A Solid Foundation (Part 4)

Please Read 1 Corinthians 3:1-23

1 Corinthians 3:11;14-15: “For no one can lay any foundation other than the one already laid, which is Jesus Christ… If anyone’s work which he has built on it endures, he will receive a reward. If anyone’s work is burned, he will suffer loss; but he himself will be saved, yet so as through fire.” (1Cor 3:11, 14-15 NKJV)

Christ is the foundation and yet, as Paul goes on to explain, not all who build upon that foundation build with equal skill and glory. Some teachers are like those who build upon the foundation with gold and precious stones. They build a glorious temple to the Lord Jesus that will endure the judgment day. Other teachers build upon the foundation of salvation in Christ alone with materials like hay and straw. Paul does not speak here of false teachers, for false teachers cannot be said to build upon the foundation of Jesus Christ and is very clear in other places that they will not be personally saved if they lead others to hell. Rather these are they who, in the words of Matthew Henry, “…depart from the mind of Christ in many particulars, substitute their own fancies and inventions in the room of his doctrines and institutions” 

These are not false teachers, but poor and unprofitable teachers. Those who displace the glories of the risen Christ from the central place in the Christian Church and instead substitute it with something else. From politics to their own personal theological hobby horses, indeed anything at all that does not point to Christ and Him Crucified. James puts it like this saying, “My brethren, let not many of you become teachers, knowing that we shall receive a stricter judgment,” (Jam 3:1).
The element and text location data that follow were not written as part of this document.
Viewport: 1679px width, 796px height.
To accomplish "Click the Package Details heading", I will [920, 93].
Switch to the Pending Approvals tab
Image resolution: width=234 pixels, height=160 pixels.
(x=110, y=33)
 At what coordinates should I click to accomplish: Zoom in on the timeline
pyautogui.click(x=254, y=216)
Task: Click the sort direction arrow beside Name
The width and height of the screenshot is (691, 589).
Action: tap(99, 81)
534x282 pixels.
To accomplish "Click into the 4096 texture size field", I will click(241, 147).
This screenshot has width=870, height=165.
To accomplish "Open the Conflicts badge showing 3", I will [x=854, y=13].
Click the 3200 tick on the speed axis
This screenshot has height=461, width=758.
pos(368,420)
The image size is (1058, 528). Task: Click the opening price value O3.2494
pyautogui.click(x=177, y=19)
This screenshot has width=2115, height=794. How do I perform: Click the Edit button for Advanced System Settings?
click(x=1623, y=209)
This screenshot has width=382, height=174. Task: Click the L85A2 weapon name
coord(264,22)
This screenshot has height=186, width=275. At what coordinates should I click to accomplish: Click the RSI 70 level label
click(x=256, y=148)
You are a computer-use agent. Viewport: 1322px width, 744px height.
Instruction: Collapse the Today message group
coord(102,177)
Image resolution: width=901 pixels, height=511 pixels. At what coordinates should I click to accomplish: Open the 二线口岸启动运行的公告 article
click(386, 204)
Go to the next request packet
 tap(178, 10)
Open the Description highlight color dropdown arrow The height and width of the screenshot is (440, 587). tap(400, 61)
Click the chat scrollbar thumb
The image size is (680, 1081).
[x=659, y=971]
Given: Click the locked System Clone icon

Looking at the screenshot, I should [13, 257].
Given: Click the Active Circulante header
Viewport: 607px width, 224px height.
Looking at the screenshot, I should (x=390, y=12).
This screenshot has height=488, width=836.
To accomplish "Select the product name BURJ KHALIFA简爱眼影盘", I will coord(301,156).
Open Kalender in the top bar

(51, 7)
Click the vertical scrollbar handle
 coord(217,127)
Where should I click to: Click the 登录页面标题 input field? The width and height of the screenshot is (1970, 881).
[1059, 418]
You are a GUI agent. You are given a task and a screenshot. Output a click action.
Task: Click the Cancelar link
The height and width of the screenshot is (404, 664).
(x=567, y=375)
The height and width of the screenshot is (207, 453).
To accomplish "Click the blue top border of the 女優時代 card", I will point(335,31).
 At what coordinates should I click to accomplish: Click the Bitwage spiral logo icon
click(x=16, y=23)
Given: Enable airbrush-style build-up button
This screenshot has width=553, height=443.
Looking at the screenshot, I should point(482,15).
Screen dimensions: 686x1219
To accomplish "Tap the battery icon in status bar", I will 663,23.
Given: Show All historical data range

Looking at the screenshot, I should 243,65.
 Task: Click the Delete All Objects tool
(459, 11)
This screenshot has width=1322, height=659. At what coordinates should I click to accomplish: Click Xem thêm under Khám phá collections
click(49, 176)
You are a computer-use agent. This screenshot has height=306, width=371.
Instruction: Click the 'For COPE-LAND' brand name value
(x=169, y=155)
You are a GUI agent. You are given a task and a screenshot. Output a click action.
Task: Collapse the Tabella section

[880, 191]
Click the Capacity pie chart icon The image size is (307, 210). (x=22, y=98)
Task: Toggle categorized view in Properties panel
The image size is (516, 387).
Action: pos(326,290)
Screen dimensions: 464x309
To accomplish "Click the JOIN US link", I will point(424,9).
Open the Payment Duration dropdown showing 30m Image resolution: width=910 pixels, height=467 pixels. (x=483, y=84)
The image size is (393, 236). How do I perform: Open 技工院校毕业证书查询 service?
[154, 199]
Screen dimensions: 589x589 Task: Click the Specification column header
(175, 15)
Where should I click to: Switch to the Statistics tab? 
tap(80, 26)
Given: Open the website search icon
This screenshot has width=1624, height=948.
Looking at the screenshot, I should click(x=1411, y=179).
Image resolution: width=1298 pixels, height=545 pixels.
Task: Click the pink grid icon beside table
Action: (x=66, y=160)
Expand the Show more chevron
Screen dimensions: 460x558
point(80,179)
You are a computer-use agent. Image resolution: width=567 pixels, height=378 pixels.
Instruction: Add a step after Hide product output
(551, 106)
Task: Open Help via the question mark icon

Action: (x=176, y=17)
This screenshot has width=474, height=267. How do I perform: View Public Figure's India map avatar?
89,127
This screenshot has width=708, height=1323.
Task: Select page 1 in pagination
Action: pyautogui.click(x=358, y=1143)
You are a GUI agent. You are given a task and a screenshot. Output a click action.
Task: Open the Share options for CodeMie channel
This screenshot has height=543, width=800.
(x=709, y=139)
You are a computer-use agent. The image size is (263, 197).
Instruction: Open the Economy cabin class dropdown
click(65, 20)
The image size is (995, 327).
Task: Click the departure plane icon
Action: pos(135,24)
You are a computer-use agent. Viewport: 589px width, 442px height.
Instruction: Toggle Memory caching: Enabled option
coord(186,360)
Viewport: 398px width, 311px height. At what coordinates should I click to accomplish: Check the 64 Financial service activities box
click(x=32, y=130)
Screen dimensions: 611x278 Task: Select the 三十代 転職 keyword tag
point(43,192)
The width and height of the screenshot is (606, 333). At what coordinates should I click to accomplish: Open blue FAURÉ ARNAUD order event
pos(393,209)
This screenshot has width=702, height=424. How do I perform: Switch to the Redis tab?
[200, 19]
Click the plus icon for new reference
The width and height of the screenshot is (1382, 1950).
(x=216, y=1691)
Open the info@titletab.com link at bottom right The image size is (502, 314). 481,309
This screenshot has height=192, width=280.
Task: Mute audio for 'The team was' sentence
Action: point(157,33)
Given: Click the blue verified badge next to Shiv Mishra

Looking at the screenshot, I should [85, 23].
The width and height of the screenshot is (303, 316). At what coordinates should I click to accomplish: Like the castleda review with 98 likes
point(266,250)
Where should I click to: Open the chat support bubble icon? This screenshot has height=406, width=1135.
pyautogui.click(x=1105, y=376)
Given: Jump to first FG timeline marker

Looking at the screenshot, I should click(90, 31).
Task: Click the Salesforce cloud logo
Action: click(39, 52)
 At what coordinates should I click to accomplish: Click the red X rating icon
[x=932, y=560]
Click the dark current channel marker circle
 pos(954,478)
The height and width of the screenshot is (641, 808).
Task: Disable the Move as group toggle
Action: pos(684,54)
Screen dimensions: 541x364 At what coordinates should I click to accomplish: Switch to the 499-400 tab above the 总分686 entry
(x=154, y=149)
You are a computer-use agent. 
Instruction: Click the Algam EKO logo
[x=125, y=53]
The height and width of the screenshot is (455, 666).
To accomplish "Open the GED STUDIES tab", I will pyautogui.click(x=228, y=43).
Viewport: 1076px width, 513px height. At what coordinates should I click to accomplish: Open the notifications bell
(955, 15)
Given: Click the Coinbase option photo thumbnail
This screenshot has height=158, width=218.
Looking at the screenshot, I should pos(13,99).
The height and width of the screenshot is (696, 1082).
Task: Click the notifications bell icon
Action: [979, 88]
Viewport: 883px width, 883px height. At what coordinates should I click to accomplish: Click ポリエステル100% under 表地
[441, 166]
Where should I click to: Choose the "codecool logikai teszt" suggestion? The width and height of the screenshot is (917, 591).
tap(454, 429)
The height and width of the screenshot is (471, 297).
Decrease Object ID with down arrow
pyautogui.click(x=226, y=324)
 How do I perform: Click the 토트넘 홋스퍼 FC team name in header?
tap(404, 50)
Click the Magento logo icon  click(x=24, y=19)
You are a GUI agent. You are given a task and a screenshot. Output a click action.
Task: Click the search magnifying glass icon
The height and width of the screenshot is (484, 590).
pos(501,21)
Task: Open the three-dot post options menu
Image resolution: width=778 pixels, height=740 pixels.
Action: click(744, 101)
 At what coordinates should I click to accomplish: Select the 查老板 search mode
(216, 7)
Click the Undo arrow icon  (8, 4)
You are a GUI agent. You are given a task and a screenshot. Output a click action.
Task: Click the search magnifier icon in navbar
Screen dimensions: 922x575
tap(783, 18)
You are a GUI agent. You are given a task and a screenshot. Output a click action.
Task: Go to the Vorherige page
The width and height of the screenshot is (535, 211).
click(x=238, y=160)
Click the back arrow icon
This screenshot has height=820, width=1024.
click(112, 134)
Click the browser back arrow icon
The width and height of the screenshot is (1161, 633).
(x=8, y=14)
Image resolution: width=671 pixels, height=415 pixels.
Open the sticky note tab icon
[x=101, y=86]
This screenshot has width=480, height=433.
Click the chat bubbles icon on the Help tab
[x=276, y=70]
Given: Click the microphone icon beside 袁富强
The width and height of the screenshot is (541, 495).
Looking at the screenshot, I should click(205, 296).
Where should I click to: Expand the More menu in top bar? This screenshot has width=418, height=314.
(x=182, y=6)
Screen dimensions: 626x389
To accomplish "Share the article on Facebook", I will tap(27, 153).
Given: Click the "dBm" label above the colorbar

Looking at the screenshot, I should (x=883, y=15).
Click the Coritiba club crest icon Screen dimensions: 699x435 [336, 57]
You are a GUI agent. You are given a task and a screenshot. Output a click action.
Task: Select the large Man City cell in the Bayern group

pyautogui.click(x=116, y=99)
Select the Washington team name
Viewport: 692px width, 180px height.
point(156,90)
A teacher is more accountable to both God and the congregation for what he says than someone who is not a teacher because any action that a Christian performs publicly requires more diligence. Teachers have a particular duty to muzzle their personal opinions and speak first and foremost of the glories of Christ, lest younger Christians get distracted or confused about which things are central in the Christian life.